1958 Volume 44 Issue 11 Pages 1259-1265
In the 2nd Report, the effect of gravity on the vertical segregation proceeding in the melt of solidifying core of ingots has been indicated from a new standpoint.
To know this phenomenon more explicitly, four ingots weighing 4.9 tons with round section were cast in sand moulds (Fig. 1), and the moulds were held either vertically or inclinedly, otherwise alternately inclined and re-erected, during solidification.
Investigations on these ingots (Fig. 3-8) revealed the following facts:
1) The V-segregates are formed even in the zone of negative segregation, confirming some of the previous views.
2) The "germs" of V-segregates are already formed in the solidifying melt, which are fixed as V-segregates when the solid-liquid interface passes them.

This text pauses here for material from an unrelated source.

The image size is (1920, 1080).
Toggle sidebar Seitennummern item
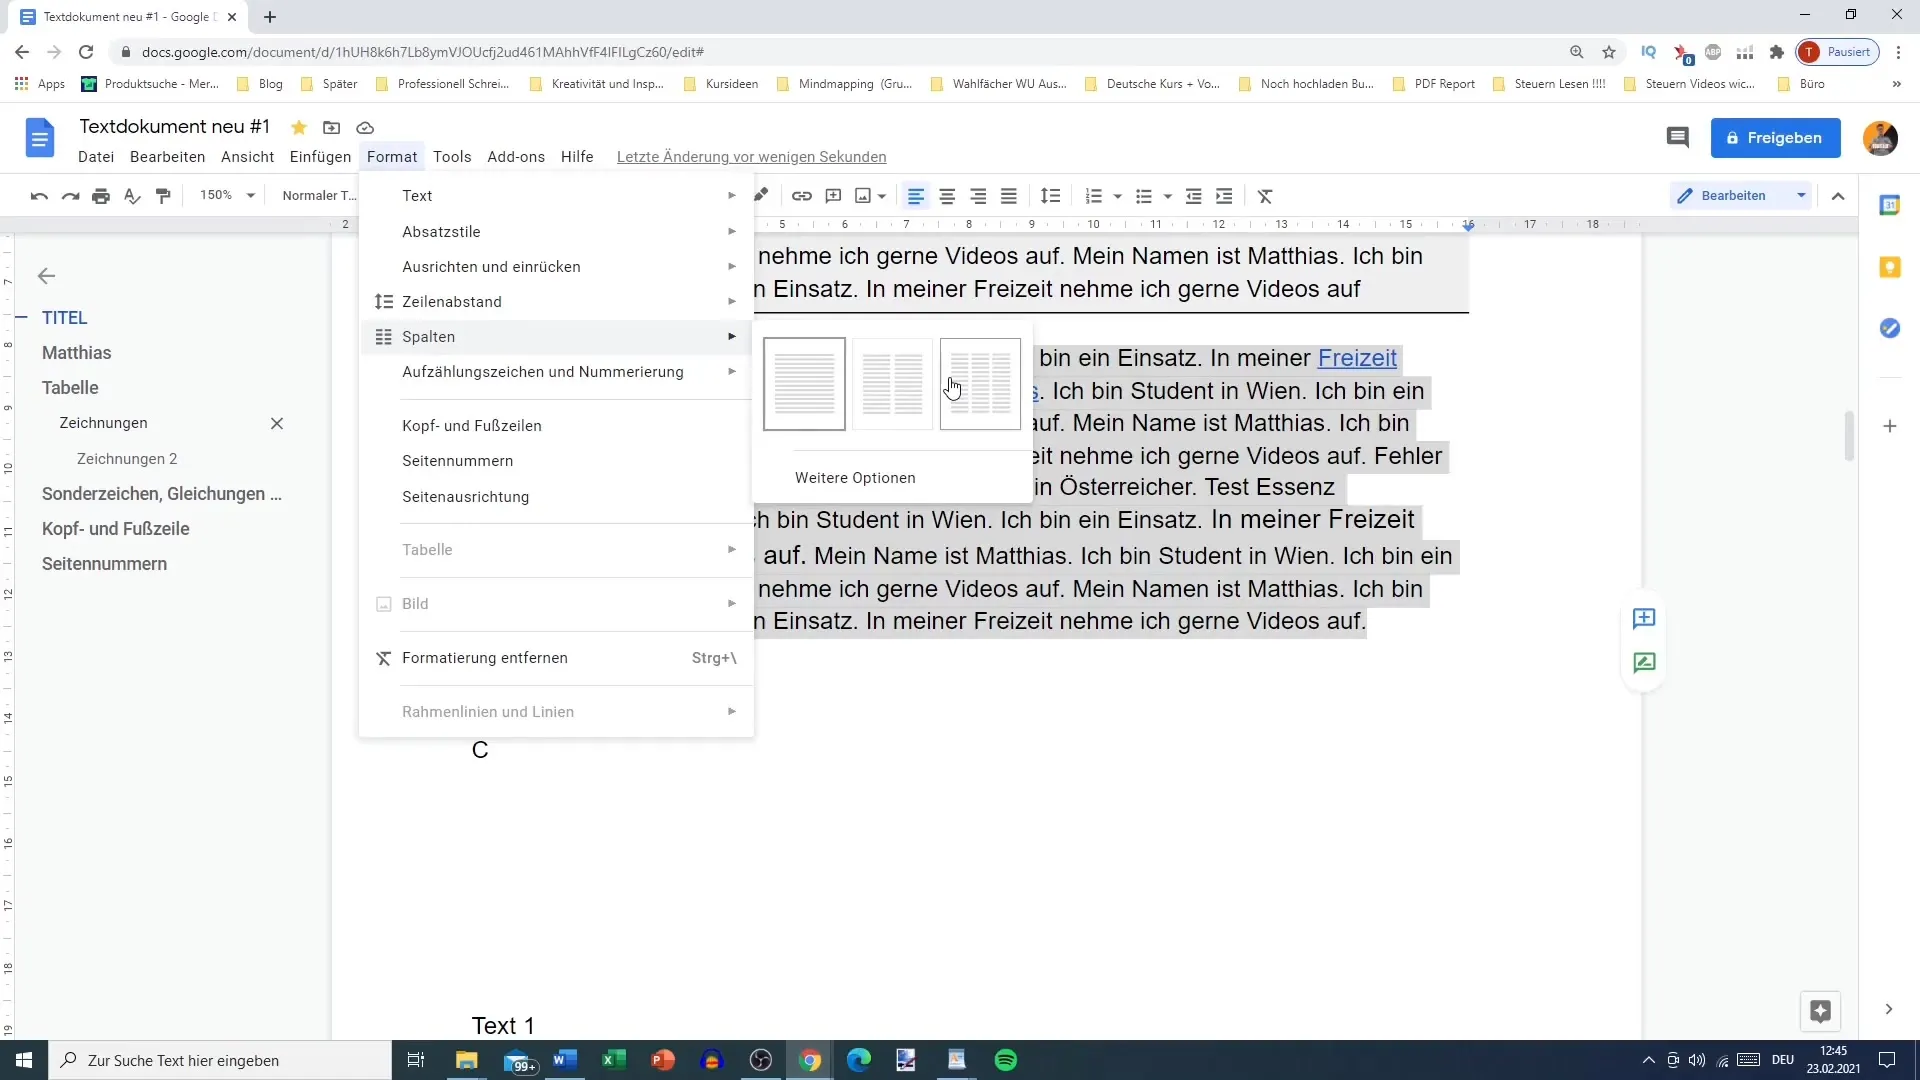pos(104,563)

At some stage of solidifi-cation, they can move independently of the growing crystals.
3) When a solidifying ingot is inclined (22-25°C in this experiment), the germs of V-segre-gates in the melt move towards the direction of the new perpendicular. While, when the ingot is solidified inclinedly from right after the pour, the V-segregates disappear within the half of lower level of gravity.
These show that the effect of gravity on the formation of V-segregates is very conspicuous and delicate.
4) The effect of inclination is also notable for inverse V-segregates.
5) Convection in the solidifying melt seems to be negligible.